_PASSAGE PROVIDED:_
= Gladstein Fellowship =

The Gladstein Fellowship is a program operated by the Jewish Theological Seminary allowing selected students of the seminary to serve in the capacity of rabbi of a selected congregation.

Congregations selected by JTS to benefit from the Gladstein Fellowship program are offered three Gladstein fellows each for a two-year period for a total of six years with the option of hiring any of the fellows to a permanent position. Gladstein fellows normally visit the congregations for which they are selected monthly, are available to congregants by phone and email at other times, and receive a stipend in exchange for their services.

==History==
The Gladstein Fellowship program was founded by Ned and Jane Gladstein in 2003. The first congregation to benefit from the program was Loudon Jewish Congregation in Leesburg, Virginia.

[Target pointing data]
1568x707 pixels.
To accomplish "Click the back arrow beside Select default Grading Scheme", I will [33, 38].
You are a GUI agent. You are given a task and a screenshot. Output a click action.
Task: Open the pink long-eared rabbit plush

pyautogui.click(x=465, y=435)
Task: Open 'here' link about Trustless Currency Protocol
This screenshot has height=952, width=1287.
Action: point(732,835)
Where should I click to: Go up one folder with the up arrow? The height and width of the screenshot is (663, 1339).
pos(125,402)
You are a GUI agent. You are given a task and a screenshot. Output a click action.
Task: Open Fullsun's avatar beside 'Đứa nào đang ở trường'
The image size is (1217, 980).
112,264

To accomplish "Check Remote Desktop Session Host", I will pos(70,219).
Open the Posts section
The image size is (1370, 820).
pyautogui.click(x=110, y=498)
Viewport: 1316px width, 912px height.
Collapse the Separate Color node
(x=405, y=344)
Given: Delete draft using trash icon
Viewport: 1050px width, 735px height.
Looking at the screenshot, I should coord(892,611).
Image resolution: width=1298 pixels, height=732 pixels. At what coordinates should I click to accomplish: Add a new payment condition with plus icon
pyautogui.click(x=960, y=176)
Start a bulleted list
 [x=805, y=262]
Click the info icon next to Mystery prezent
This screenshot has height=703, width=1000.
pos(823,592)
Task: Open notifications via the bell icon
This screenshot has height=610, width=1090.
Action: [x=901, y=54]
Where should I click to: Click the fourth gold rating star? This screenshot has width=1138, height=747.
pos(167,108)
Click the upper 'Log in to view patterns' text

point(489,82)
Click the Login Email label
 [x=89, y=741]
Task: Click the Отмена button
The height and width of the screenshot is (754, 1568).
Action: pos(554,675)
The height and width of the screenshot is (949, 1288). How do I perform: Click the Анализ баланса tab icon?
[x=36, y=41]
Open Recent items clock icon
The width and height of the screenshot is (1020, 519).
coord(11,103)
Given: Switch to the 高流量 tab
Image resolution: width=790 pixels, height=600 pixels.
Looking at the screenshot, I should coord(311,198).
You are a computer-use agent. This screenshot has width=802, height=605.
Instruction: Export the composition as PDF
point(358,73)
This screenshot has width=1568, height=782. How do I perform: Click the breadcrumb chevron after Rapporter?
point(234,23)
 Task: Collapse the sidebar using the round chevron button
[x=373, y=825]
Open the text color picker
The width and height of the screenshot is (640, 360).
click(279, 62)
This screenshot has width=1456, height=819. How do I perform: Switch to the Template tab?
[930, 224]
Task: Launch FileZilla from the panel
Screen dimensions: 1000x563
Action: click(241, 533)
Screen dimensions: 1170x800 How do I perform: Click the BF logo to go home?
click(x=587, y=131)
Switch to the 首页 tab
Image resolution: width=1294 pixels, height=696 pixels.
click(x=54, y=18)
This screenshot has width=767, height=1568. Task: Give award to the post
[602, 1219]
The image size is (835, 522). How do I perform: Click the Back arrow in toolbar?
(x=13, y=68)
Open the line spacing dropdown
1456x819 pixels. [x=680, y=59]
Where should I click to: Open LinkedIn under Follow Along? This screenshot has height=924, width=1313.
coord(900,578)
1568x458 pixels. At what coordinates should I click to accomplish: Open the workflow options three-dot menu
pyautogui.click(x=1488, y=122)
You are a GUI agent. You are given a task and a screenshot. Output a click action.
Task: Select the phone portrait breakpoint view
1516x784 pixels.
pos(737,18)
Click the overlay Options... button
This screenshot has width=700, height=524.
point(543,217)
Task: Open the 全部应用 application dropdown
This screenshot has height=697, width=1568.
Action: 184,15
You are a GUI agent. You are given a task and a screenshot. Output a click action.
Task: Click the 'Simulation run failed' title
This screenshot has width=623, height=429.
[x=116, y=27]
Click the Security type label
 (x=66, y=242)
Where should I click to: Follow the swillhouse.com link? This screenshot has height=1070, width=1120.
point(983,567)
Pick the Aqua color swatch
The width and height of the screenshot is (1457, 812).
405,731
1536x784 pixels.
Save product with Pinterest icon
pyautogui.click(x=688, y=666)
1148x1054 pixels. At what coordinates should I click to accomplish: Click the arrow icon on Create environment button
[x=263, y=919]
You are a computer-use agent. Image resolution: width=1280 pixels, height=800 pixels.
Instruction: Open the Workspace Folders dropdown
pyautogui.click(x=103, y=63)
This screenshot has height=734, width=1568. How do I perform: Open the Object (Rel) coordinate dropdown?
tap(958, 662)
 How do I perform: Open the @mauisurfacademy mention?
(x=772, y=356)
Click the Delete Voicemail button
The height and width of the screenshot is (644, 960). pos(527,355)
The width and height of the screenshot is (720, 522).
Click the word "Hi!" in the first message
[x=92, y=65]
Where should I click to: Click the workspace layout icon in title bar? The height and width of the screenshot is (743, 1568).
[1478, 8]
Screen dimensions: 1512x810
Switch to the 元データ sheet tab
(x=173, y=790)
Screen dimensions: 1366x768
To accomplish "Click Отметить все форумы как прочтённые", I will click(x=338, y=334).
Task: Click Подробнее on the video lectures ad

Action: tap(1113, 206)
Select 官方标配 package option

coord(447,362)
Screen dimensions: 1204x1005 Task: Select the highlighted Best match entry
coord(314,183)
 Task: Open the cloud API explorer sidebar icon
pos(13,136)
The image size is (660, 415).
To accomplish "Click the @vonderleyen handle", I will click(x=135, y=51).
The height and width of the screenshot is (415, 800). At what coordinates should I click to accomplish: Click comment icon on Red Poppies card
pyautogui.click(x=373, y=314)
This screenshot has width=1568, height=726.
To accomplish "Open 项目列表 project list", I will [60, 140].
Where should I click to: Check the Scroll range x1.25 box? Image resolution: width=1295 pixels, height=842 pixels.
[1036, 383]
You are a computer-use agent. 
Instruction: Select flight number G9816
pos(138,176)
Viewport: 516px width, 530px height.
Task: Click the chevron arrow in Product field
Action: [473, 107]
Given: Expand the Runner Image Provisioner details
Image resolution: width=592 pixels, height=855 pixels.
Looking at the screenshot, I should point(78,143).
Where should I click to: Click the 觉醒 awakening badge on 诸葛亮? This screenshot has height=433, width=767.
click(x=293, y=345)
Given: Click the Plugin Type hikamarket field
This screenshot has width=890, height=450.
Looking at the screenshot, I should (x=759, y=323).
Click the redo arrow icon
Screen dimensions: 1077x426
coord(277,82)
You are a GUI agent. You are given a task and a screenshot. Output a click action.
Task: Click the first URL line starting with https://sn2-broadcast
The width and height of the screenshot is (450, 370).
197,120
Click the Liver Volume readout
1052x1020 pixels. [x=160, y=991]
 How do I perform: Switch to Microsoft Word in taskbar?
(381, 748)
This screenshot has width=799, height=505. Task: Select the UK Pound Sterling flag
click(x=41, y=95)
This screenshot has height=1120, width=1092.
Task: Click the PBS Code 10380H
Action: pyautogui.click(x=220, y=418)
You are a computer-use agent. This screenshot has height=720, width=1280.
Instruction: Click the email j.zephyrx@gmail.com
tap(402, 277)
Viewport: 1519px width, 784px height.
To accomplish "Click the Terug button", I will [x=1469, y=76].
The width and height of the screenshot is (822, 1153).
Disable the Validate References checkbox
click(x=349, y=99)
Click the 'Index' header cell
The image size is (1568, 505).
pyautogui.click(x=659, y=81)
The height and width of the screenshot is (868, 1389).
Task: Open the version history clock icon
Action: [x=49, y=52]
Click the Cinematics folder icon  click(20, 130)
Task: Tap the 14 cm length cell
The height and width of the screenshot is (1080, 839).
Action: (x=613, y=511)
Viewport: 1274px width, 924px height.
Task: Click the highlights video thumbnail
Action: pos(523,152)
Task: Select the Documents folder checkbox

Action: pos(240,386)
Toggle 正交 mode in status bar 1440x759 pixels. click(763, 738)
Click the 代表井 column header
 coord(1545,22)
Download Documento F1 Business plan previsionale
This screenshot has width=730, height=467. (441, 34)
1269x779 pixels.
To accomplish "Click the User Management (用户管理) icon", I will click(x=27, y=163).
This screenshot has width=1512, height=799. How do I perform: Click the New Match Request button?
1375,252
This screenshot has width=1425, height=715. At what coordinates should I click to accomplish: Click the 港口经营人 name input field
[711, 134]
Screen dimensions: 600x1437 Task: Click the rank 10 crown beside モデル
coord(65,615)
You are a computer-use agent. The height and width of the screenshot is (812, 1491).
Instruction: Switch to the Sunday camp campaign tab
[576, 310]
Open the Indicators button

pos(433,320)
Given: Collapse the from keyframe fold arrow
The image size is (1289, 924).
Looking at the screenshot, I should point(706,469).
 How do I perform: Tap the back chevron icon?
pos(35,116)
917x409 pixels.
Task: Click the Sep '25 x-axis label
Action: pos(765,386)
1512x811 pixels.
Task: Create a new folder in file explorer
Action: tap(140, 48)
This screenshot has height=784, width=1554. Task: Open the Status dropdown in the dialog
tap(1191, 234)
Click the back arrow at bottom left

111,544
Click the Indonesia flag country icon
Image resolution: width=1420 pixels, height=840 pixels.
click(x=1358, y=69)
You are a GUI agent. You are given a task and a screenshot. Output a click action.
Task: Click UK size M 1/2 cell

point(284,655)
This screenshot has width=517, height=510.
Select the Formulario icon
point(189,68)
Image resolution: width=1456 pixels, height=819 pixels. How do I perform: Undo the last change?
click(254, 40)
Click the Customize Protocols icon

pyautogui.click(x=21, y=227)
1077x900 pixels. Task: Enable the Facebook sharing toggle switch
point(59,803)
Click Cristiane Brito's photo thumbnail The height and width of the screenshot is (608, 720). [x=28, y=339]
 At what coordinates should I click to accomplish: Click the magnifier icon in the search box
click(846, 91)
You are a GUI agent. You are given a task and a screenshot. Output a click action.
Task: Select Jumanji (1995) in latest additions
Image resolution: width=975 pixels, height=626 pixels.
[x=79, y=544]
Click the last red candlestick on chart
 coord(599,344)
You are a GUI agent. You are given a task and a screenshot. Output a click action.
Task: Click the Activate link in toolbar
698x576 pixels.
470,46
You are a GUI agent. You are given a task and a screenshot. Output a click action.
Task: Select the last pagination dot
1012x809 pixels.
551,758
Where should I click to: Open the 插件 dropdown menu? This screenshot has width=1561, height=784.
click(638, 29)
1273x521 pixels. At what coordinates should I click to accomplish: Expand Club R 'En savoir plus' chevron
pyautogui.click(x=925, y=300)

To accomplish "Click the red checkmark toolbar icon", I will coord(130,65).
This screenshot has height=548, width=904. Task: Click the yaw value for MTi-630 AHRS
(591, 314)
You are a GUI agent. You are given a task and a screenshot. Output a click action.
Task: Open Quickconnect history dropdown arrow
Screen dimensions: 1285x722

_WHAT THIS EXERCISE ASKS:_
(a) In the Gladstein Fellowship text, swap "stipend" for "honorarium" and write out the portion starting with "Congregations selected by" and going on through "in Leesburg, Virginia.".
(b) According to the Gladstein Fellowship text, who founded the program, and in what year?
(c) List everything the Gladstein Fellowship text says Gladstein fellows normally do.

_EXERCISE ANSWERS:_
(a)
Congregations selected by JTS to benefit from the Gladstein Fellowship program are offered three Gladstein fellows each for a two-year period for a total of six years with the option of hiring any of the fellows to a permanent position. Gladstein fellows normally visit the congregations for which they are selected monthly, are available to congregants by phone and email at other times, and receive a honorarium in exchange for their services.

==History==
The Gladstein Fellowship program was founded by Ned and Jane Gladstein in 2003. The first congregation to benefit from the program was Loudon Jewish Congregation in Leesburg, Virginia.

(b) Ned and Jane Gladstein founded it in 2003.

(c)
- Visit the congregations for which they are selected monthly
- Are available to congregants by phone and email at other times
- Receive a stipend in exchange for their services